Reseña del libro "sermón a boca de jarro"
?¿en qué se parece el cura tato a los políticos involucrados en actos de corrupción?. en que en ambos casos sus superiores ?en la jerarquía de los frailes o de los partidos- algo sabían, tenían algunos datos sobre esos asuntos o les habían sido transmitidas algunas sospechas, y nada hicieron. en suma, que gozaron de impunidad en las instituciones a las que pertenecían?.

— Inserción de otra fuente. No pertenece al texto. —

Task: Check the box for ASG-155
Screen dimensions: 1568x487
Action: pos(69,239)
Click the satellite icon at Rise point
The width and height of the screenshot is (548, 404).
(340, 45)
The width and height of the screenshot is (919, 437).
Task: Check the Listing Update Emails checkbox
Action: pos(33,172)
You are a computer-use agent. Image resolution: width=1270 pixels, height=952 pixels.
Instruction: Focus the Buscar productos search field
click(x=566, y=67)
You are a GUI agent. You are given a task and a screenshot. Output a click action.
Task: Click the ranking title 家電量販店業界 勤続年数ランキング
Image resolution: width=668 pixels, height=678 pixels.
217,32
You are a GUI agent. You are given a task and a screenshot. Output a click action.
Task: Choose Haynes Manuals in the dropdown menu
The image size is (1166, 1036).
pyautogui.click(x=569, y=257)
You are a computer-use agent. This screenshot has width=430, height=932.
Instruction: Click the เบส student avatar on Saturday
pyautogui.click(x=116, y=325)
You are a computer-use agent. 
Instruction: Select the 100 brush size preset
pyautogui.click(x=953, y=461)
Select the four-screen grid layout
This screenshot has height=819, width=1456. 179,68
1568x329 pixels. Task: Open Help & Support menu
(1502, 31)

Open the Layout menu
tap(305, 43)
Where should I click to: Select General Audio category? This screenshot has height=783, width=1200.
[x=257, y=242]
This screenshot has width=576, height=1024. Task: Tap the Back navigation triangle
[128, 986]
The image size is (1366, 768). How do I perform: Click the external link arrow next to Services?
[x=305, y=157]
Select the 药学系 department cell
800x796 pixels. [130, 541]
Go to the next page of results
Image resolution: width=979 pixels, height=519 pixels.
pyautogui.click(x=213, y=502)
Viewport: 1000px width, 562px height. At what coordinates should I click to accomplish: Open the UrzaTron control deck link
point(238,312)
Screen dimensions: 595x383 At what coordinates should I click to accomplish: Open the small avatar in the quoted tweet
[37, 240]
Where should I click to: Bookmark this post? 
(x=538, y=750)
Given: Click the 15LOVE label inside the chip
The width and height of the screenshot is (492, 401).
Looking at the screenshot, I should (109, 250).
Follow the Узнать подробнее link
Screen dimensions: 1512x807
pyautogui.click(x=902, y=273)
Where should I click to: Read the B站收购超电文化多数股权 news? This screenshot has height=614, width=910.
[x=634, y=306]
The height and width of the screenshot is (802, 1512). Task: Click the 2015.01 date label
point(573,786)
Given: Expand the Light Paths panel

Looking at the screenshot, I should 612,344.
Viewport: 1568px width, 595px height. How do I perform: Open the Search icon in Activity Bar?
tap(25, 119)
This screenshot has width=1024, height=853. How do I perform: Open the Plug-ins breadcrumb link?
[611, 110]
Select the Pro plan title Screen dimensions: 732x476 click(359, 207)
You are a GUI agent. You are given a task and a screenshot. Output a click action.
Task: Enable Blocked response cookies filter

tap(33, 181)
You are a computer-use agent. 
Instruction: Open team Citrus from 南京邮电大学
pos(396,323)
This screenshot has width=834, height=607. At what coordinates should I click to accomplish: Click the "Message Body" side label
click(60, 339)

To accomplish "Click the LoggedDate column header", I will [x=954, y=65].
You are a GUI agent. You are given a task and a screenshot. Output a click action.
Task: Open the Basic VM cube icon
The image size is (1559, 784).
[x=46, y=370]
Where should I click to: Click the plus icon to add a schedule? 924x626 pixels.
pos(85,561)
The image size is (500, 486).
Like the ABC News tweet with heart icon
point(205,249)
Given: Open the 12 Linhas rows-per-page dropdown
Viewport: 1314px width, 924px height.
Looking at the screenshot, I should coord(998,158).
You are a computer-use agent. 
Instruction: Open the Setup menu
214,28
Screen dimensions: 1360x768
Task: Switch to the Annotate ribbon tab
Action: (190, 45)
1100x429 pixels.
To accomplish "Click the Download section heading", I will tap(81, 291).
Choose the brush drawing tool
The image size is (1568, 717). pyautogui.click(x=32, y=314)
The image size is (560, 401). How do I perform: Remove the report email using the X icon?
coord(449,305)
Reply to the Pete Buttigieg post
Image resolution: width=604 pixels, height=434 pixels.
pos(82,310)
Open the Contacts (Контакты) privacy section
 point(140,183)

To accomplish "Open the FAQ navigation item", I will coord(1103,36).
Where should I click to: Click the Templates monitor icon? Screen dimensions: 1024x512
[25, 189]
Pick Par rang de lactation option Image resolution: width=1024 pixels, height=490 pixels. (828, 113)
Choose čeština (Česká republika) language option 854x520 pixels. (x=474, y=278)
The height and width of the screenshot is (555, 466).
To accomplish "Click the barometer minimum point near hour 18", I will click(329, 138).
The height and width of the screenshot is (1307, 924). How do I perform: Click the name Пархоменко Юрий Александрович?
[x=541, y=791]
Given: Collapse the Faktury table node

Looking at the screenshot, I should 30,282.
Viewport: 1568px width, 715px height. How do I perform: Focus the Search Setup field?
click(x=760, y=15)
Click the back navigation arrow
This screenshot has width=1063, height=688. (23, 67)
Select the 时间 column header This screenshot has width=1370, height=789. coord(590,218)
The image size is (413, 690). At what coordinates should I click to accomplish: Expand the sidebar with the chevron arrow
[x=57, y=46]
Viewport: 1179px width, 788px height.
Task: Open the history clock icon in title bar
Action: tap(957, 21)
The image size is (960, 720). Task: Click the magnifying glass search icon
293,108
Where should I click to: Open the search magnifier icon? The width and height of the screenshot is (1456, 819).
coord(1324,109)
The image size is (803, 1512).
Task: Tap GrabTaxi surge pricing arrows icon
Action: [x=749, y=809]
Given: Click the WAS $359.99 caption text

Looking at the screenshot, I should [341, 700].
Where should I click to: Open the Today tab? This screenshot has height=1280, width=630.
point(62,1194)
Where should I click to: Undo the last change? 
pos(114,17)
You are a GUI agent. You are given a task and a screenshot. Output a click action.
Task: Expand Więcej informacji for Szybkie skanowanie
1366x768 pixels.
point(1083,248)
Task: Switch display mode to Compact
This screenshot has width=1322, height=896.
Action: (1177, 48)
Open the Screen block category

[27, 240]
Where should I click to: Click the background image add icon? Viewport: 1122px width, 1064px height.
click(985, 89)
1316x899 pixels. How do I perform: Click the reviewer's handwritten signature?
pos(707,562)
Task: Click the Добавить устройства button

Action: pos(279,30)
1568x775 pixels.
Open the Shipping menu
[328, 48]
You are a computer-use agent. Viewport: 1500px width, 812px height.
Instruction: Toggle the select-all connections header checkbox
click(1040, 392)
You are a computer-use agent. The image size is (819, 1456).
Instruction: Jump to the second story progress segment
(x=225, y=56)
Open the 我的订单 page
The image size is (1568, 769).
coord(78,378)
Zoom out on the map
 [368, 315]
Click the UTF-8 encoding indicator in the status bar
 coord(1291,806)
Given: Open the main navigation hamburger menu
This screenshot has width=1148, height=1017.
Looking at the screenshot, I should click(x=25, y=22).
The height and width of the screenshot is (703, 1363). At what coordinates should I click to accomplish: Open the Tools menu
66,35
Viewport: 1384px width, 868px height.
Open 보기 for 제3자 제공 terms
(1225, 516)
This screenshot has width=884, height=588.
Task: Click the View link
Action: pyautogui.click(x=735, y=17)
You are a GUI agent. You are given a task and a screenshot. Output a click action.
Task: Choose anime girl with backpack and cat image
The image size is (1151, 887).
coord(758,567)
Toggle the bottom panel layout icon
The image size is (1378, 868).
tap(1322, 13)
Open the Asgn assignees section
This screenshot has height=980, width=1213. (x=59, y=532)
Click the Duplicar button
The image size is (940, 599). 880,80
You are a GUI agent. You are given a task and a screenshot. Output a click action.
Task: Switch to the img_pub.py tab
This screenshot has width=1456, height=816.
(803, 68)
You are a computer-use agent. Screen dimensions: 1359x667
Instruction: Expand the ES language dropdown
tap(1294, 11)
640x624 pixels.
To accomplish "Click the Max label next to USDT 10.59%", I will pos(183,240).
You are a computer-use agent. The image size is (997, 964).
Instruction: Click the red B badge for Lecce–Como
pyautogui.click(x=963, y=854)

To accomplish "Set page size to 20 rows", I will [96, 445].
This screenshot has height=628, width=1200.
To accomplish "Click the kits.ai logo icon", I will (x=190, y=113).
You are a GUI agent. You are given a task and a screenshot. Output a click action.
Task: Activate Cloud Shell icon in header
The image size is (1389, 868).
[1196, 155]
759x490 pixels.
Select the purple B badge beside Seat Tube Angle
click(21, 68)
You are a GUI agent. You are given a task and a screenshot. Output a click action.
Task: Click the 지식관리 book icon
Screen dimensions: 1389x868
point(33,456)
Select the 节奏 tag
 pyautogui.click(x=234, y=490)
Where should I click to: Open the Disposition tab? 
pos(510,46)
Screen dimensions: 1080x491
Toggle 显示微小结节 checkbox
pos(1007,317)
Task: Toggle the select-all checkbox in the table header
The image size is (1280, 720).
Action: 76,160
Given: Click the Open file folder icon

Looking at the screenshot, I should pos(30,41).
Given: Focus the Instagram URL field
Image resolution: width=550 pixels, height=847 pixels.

así se inicia este sermón a boca de jarro, un libro que reúne las crónicas que el periodista nibaldo mosciatti escribió durante tres años (2000-2002) en el diario electrónico el mostrador.cl. el libro es una bocanada de aire fresco. mosciatti echa un vistazo a la política chilena y a los avatares de esta curiosa transición, desde la perplejidad y desde la ética. y lo hace con una soltura saludable. a diferencia de tanto periodista encorsetado y pomposo, mosciatti transmite la sensación de estar hablándote arrellanado en el living de su casa y con una copa en la mano. a veces se ríe, ironiza, otras veces se enrabia, y en otras sencillamente da curso a la curiosidad y al estupor. habla de los hechos políticos más cotidianos, pero lo hace siempre levantando la alfombra para mirar qué hay debajo.
en una columna se detiene en el fenómeno de los piluchos de tunick; en otra cuenta de la tarde en que pinochet volvió a chile, entre luces y tambores después de lo de londres; en otra relata una ceremonia en la que está patricio aylwin, en un ocaso que es el suyo y el de su partido, y mosciatti de pronto se pone triste, tristísimo, porque en la figura de aylwin ve la historia de chile del último medio siglo y el color opaco de esta transición que inventaron unos pocos tipos entre cuatro paredes y que pareciera que no se va a acabar jamás.
detrás de las ácidas críticas a la iglesia, o del desdén frente a el mercurio, o el recordatorio a los militares, el sedimento esencial que queda de las columnas de mosciatti acaso sea el de una nostalgia, el de esa alegría que no vino, el de ese país que no fue, que no es, que no ha sido nunca.